**WORK TO BE COMPLETED**
Below is a listing. Set down exactly the lines from the one containing "The Papers (91, 120)" through the one containing "[Open share options] (305, 288)", both ends included, and leave out the rest.

**ENTRIES PROVIDED**
=======
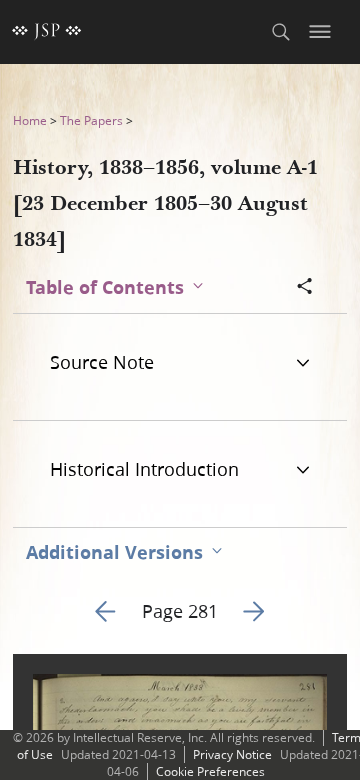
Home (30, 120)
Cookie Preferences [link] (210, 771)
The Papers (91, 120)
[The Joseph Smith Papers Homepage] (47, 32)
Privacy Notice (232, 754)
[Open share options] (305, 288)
=======
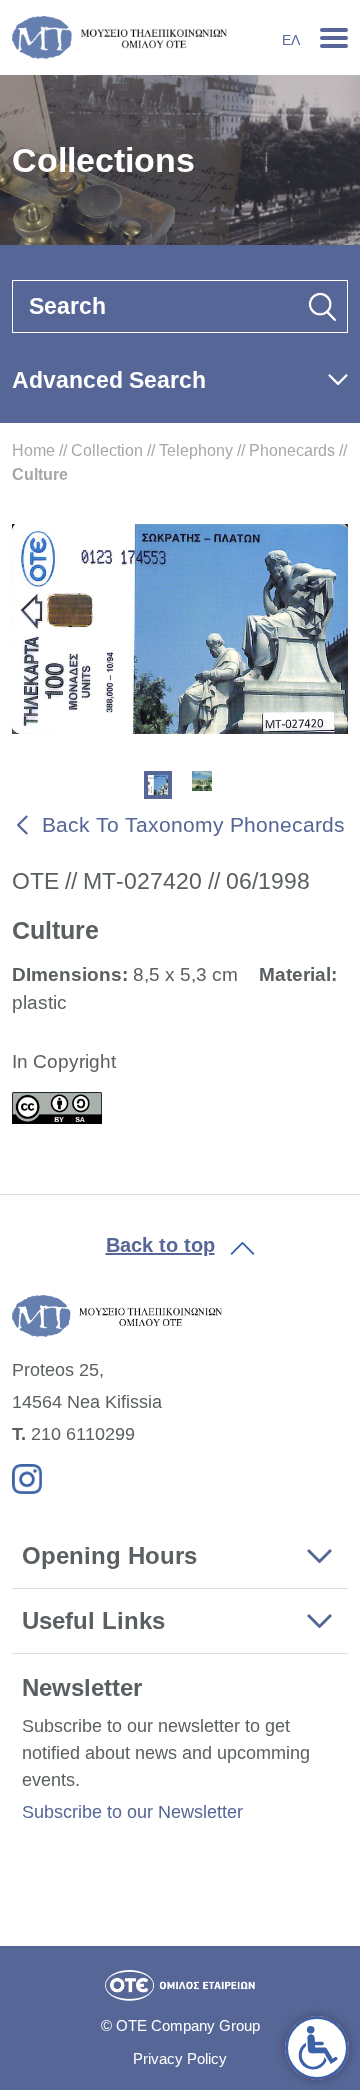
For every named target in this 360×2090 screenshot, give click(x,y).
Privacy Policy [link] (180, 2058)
=======
**EXPECTED OUTPUT**
The Papers (91, 120)
[The Joseph Smith Papers Homepage] (47, 32)
Privacy Notice (232, 754)
[Open share options] (305, 288)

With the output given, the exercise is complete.